▶ WORK TO BE COMPLETED: Only lines holding the word "avatar" are needed; copy each of them from the material.

▶ THE DATA:
◇ ◇ ◇

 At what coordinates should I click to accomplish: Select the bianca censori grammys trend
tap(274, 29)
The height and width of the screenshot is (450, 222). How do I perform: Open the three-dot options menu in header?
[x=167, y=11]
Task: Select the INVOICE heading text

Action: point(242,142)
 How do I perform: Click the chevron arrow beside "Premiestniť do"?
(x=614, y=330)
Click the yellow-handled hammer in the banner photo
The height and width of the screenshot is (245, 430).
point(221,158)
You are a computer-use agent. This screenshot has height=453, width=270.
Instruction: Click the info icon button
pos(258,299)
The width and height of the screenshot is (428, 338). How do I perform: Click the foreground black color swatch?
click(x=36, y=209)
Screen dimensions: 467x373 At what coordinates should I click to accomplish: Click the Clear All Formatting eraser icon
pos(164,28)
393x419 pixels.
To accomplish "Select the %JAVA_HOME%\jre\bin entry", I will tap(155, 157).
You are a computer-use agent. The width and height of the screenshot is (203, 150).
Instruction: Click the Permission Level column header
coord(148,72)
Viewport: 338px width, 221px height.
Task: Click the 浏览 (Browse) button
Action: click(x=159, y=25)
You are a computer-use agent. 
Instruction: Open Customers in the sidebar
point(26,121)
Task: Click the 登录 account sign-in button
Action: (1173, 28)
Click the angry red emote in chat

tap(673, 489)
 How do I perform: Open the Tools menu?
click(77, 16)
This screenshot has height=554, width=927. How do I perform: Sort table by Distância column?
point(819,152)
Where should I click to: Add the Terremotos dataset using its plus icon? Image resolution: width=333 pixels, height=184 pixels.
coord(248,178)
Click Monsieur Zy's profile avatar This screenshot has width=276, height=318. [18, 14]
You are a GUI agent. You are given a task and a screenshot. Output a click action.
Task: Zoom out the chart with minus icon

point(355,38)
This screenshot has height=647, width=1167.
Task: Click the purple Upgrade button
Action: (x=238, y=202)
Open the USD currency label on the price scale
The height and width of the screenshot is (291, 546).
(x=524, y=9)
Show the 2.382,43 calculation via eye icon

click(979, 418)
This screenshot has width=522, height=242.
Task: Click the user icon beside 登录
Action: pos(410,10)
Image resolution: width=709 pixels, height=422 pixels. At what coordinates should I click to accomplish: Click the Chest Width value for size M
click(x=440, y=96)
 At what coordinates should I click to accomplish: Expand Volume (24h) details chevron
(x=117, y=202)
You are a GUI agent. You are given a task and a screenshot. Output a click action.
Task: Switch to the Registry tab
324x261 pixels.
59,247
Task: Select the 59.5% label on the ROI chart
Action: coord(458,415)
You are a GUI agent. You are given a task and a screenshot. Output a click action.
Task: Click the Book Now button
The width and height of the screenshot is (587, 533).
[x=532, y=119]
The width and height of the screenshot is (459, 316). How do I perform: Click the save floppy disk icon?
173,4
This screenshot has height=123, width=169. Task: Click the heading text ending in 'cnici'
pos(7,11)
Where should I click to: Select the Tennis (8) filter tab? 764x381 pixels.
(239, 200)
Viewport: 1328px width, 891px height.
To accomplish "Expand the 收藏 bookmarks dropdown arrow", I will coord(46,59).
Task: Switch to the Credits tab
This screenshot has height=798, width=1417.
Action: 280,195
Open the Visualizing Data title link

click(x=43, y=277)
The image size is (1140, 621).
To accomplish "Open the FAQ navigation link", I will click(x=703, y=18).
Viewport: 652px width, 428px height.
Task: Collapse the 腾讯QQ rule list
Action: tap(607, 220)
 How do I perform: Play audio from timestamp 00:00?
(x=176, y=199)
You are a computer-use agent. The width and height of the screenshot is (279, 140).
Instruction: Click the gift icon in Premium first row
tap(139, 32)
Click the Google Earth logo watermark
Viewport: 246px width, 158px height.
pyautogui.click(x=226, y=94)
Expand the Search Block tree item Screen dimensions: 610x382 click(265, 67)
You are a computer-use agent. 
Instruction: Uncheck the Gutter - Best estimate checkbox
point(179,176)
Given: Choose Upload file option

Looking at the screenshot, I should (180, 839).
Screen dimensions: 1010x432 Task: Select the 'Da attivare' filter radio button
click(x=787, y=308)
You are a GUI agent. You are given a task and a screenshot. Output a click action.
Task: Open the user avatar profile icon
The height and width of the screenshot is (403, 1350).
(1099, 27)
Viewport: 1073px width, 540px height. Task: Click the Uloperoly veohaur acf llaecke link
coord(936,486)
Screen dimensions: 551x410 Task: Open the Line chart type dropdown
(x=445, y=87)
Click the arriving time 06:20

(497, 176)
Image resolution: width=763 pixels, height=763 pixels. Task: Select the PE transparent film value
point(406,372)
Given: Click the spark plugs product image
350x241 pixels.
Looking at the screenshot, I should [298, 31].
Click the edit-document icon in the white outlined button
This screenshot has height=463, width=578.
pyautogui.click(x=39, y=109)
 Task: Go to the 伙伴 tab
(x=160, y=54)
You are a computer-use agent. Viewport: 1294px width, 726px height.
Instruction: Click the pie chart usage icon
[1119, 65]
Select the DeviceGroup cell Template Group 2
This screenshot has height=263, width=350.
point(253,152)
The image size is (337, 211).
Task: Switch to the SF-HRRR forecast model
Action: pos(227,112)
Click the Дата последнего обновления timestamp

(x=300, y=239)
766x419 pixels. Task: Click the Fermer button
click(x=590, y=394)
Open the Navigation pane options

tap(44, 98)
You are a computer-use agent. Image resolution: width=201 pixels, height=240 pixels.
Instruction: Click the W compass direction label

◇ ◇ ◇

▶ WRITTEN REPLY:
Click Monsieur Zy's profile avatar This screenshot has width=276, height=318. [18, 14]
Task: Open the user avatar profile icon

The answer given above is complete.